# Free stickers?



## rockhopperrider (Jan 8, 2008)

I was wondering if anyone knows where i can get free mountain biking stickers. I got some from transition bikes, it says on their website how to get them. I was looking at the trek and specialized websites and there is no stickers at all.

Thanks,
Daniel


----------



## wickerman1 (Dec 24, 2003)

rockhopperrider said:


> I was wondering if anyone knows where i can get free mountain biking stickers. I got some from transition bikes, it says on their website how to get them. I was looking at the trek and specialized websites and there is no stickers at all.
> 
> Thanks,
> Daniel


specialized wouldn't give you a sticker if you were on the specialized team... you'd have to pay for it( joking of course)
try your LBS' they might have some kickin around.
how about getting mtbrreview stickers???
just send them a self addressed stamped envelope and they will send you some.


----------



## SuperKat (Mar 27, 2005)

Specialized and Santa Cruz offer them as merchandise on their web sites. I think 661 will give you some if you mail them the envelope, Maxxis sends them all the time with orders, Fox has cool ones but they cost $$$ too.


----------



## zephyr11 (Nov 8, 2007)

i think you need this to give this a read...

http://forums.farkin.net/showthread.php?t=106854&referrerid=25768

bout mtbr stickers, i sent a mail to someone, as it was stated i just need to provide an add or something to get some stickers, but i never got any, could be that i'm not in US...

but i would love to have some!
anyone pls....


----------



## Rebus (Jun 11, 2004)

SuperKat said:


> Specialized and Santa Cruz offer them as merchandise on their web sites. I think 661 will give you some if you mail them the envelope, Maxxis sends them all the time with orders, Fox has cool ones but they cost $$$ too.

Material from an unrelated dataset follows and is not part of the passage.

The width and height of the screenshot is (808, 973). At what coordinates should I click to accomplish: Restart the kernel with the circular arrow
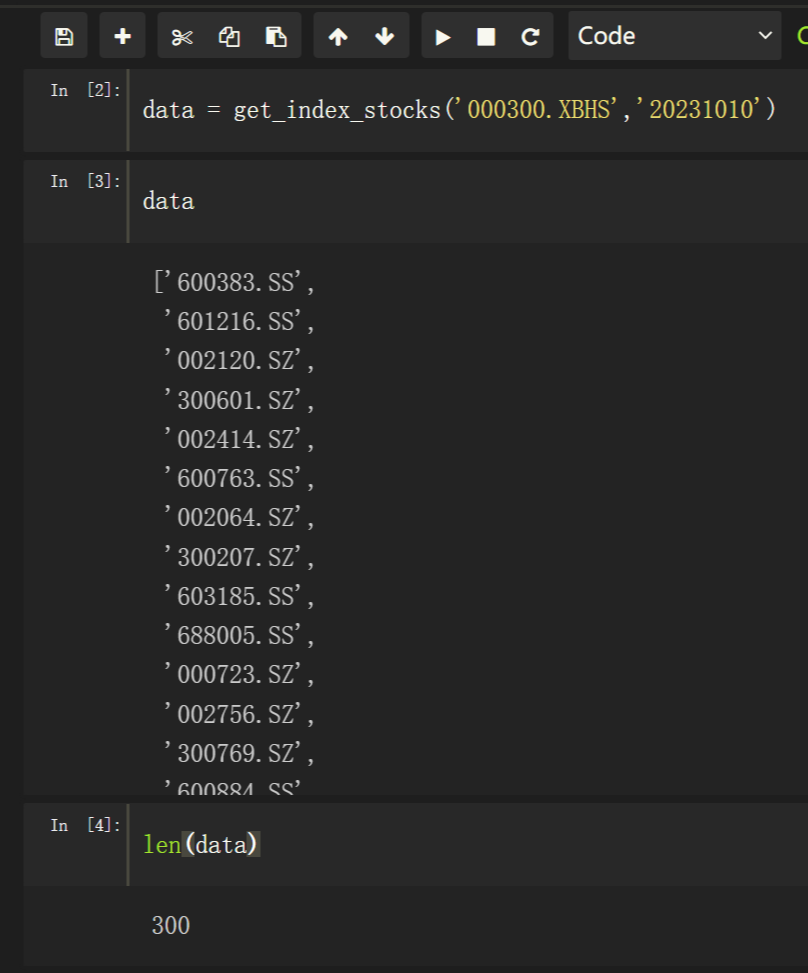(530, 37)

I sent an email to Fox because the stickers on my fork were messed up, and they sent me a whole batch of fork stickers and window stickers...no charge. Had them in about 2 weeks. Totally unexpected. I love that company.


----------



## Harold (Dec 23, 2003)

I have TONS of stickers from buying bike products, but sometimes bike shops and just general outdoor gear shops get a huge load of stickers dumped on them from distributors and manufacturers. I even have a Mt. Hardwear refrigerator magnet. Sometimes the bigger companies even give away sticker packs as marketing tools. Eastern Mtn Sports did that a couple years ago. REI was giving away an outdoor-themed (including mt biking) magnetic poetry set awhile ago, too.

The best way to get more stickers than you know what to do with is to affiliate yourself with the outdoor industry. Join the leadership of a club that has sponsorships or start working at a gear shop.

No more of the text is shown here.